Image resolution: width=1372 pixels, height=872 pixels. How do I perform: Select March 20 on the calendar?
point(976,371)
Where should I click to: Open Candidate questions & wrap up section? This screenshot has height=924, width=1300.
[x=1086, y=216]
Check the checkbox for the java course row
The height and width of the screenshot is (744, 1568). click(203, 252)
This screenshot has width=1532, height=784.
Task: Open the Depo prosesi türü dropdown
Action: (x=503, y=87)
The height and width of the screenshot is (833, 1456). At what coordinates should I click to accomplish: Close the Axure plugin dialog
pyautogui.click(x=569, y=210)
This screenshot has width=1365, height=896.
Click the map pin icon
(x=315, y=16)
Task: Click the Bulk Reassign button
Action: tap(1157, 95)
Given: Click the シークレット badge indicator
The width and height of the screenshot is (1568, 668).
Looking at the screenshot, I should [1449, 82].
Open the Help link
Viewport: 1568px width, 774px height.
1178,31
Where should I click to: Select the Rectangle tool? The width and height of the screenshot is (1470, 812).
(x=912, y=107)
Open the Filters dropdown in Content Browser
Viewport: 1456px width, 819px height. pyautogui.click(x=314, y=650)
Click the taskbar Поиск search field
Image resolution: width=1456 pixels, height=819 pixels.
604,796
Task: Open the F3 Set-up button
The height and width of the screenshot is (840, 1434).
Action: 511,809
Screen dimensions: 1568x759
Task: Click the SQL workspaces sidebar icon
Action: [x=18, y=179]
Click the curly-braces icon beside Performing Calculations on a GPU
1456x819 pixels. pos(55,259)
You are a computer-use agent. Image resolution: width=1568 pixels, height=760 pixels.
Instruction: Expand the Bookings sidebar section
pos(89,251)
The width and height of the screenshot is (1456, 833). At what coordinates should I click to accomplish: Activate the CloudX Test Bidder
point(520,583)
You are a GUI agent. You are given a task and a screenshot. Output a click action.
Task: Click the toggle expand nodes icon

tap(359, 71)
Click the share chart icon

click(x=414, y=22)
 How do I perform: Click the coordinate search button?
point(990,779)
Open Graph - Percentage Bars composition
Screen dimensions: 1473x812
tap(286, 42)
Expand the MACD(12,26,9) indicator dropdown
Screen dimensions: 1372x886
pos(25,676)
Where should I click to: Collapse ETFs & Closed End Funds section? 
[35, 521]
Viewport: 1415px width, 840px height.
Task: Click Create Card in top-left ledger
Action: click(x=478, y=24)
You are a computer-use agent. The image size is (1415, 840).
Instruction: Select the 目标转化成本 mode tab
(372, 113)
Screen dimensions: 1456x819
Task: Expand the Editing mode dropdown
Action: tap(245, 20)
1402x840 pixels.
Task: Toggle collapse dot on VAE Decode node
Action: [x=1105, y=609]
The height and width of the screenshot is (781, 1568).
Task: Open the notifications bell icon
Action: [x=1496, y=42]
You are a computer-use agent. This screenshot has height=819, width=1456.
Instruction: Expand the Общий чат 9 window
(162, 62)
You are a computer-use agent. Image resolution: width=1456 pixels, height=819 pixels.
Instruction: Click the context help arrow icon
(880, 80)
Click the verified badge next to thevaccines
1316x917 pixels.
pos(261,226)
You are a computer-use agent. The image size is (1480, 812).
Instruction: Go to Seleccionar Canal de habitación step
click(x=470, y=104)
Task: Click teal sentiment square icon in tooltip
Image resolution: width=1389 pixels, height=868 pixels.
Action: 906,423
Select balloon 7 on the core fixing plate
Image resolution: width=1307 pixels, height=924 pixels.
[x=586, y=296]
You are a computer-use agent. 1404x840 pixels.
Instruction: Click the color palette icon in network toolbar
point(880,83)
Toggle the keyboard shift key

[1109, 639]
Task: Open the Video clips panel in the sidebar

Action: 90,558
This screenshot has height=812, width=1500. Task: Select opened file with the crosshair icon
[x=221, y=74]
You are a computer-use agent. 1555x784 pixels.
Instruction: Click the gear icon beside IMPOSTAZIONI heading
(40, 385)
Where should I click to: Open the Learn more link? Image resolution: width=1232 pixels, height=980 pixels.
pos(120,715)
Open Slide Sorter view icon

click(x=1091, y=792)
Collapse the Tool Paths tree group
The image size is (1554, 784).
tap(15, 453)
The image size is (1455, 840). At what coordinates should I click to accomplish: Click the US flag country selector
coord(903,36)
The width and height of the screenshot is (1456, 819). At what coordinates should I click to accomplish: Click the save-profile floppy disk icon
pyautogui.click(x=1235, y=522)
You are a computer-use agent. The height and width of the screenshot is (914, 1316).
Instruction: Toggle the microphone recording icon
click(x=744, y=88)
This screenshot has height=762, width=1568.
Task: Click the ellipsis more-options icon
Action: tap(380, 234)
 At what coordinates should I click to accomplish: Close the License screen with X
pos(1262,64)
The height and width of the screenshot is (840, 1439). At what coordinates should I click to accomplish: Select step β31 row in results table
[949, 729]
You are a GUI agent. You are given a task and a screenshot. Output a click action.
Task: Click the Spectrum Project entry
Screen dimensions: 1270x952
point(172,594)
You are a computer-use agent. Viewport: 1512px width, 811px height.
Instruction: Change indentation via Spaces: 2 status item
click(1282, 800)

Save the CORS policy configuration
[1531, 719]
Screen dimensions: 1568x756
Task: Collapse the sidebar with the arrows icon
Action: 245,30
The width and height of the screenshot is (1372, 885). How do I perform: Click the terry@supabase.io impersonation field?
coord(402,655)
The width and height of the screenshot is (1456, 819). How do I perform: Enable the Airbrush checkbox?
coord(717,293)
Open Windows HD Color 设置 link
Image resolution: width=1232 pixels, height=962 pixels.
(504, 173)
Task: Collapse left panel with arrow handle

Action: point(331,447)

• WHAT THIS TASK INVOLVES
Scan the material above. Copy each line that holds the word "agent".

• TASK RESULT
You are a computer-use agent. Image resolution: width=1568 pixels, height=760 pixels.
You are a GUI agent. You are given a task and a screenshot. Output a click action.
You are a computer-use agent. The image size is (1415, 840).
You are a computer-use agent. This screenshot has height=819, width=1456.
You are a computer-use agent. Image resolution: width=1456 pixels, height=819 pixels.
You are a computer-use agent. The image size is (1480, 812).
You are a computer-use agent. 1404x840 pixels.
You are a computer-use agent. 1555x784 pixels.
You are a computer-use agent. The height and width of the screenshot is (914, 1316).
You are a GUI agent. You are given a task and a screenshot. Output a click action.
You are a computer-use agent. Viewport: 1512px width, 811px height.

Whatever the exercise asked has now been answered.